The country’s aging power plants put the country’s power supply situation at risk, according to the Energy Department and power retailer Manila Electric Co.
Energy Department director Mylene Capongcol said in a recent interview with CNN Philippines the age of the power plants, increasing demand and changes in temperature, were affecting power supply.
Capongcol said the supply was at risk because of the “aging of the power plant, increasing demand, sudden increase or decrease in the temperature that affects the ambient performance of the power plant.”
Capongcol said there was a need to put up more power plants to address the increasing demand and fill the gap of aging power plants.
“From the DoE, we need to put in place an environment conducive to private sector participation, in generation and in the supply. Of course there should be a robust and strong transmission and distribution system,” she said.
Capongcol said if there was not enough supply, the cost of power would increase.

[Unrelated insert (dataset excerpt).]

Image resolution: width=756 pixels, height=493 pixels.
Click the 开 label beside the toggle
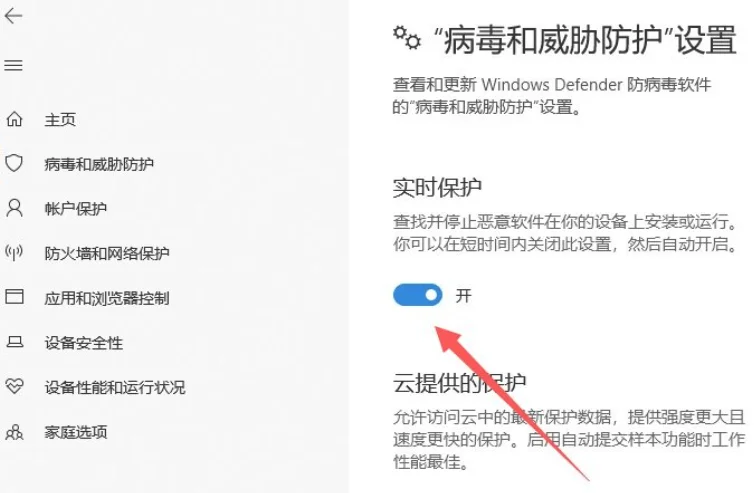pyautogui.click(x=463, y=295)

Meralco PowerGen Corp. president Rogelio Singson said about 33 percent of current capacity came from 20-year-old plants while 60 percent of the capacity was coming from 15-year-old facilities.

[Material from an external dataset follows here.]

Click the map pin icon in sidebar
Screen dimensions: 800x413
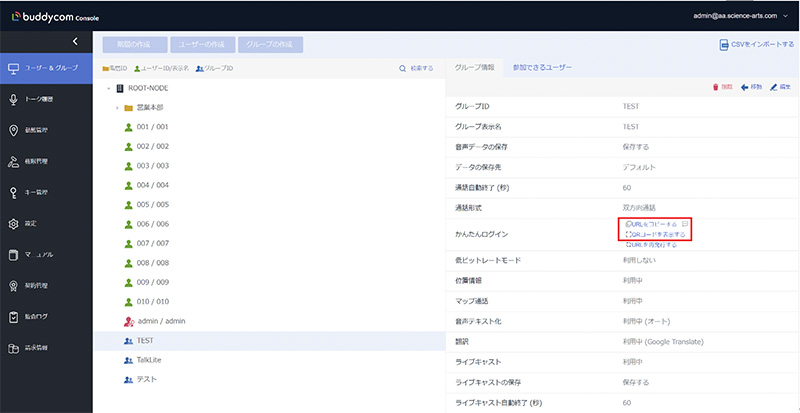pos(14,130)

He said aging or old plants tended to result in unexpected outages and needed constant maintenance.
“You really need better, more efficient plants. You need reserve capacities like the DoE is targeting at least 25 percent reserve capacity. Right now, we have only 15 [percent reserve], so if one big plant breaks down, then you start having yellow alert and brownouts,” Singson said.
Singson said government expected to achieve a reserve capacity for Luzon of at least 600 megawatts annually and 1,000 MW for the whole country annually.
He said the country needed reliable baseload power plants that were competitive such as coal.